As it adjusts to slower demand for its electric vehicles, Tesla is reportedly set to shed 10% of its global workforce, or around 14,000 jobs. Adding to the woes of Elon Musk’s firm, two senior executives said they were leaving. Tesla’s deliveries fell in the first quarter of this year. As other carmakers, especially in China, step up their ev ambitions, Tesla is facing intense competition in markets that it used to have to itself a few years ago. Its share price is down by 37% this year. The company wants shareholders to reaffirm Mr Musk’s pay at its annual general meeting in June, after a court in Delaware struck it down in January.

The latest estimates from the imf suggest that global gdp is on track to grow by 3.2% this year. The fund said the world economy “remains remarkably resilient” and that there would be “less economic scarring” than it had thought from the pandemic. The biggest upgrades to its forecasts for the largest economies it tracks were for America, where the imf now thinks gdp will expand by 2.7%, and Russia, projected to grow by 3.2%.

China’s economy grew by a better-than-expected 5.3% in the first quarter of 2024, year on year, helped by a 6.1% rise in industrial production. Much of the growth came in January and February. In March retail sales struggled, and the output of cement plummeted, highlighting the problems besetting the country’s property market.

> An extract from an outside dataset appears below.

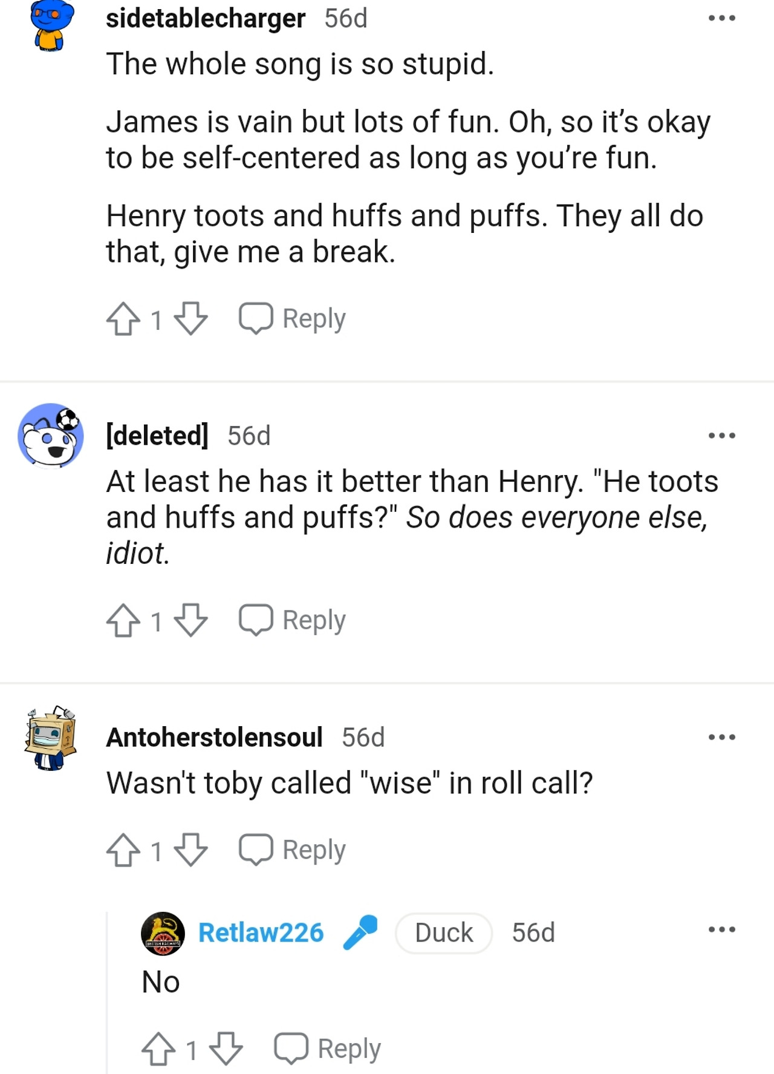Upvote Retlaw226's "No" reply
This screenshot has width=774, height=1074.
[158, 1049]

Markets were rattled by figures that showed retail sales growing rapidly in America, more evidence that the economy remains red-hot. Investors pushed back their bets on an interest-rate cut from the Federal Reserve. They were also perturbed by comments from Jerome Powell, the Fed’s chairman, about inflation taking “longer than expected” to fall to the central bank’s 2% target.

The numbers game
Britain’s annual inflation rate slowed to 3.2% in March, from 3.4% in February. Inflation is now lower in Britain than in America, where it is 3.5%, but higher than the euro area, where it stands at 2.4%. Still, the figures caused traders to think that the Bank of England might not reduce interest rates until September or November.

Goldman Sachs released a set of quarterly earnings that at last delighted investors. Net profit surged by 28% in the first quarter, year on year, to $4.1bn, helped by a 32% jump in revenue from investment banking and a 10% rise in revenue from trading. The results take some of the pressure off David Solomon, the bank’s chief executive, who faces a shareholder proposal at the impending annual general meeting to vote against his pay award.

Microsoft announced a $1.5bn strategic investment in G42, a firm developing artificial-intelligence technology in Abu Dhabi, which is backed by the emirate’s government. The deal has the blessing of the Biden administration, which persuaded G42 to divest from China and focus on America.

A little of the shine came off ASML, Europe’s most valuable tech company, when it reported a big drop in quarterly sales. The value of the company’s order book for the lithography machines it supplies, which are an essential component in chip manufacturing, plunged to €3.6bn ($3.8bn) in the first quarter, from €9.2bn in the final quarter of 2023. asml expects the second half of the year to be stronger “in line with the industry’s continued recovery from the downturn” in the chip cycle.

LVMH saw its weakest quarter for sales growth since the post-pandemic boom three years ago. The luxury-goods company recorded a big drop in revenue from champagne and watches and jewellery in the first three months of 2024, though sales in Japan grew by double digits, helped by the weak yen and an influx of Chinese shoppers. Meanwhile Bernard Arnault, lvmh’s boss, shored up his succession plan by asking shareholders to approve the addition of two of his sons to the board; they join two other siblings.

CVC Capital Partners, one of Europe’s biggest private-equity firms, announced its intention to list shares on the Euronext exchange in Amsterdam. cvc had planned an ipo in 2022, which was upended by Russia’s invasion of Ukraine. It also considered a float last year, but postponed it in November amid market uncertainties.

Running ahead
Following its first annual loss in three decades, Adidas raised its profit guidance for the year on the back of strong sales in the first quarter. Adidas may face a new reputational problem, however, with the revelation that Rishi Sunak, Britain’s prime minister, has a penchant for its popular Samba trainers. Mr Sunak, whom one newspaper has described as a “geeky tech bro”, recently made a humorous “fulsome” apology for reducing the hip appeal of the shoes. I’ve worn them for “many, many years”, he said.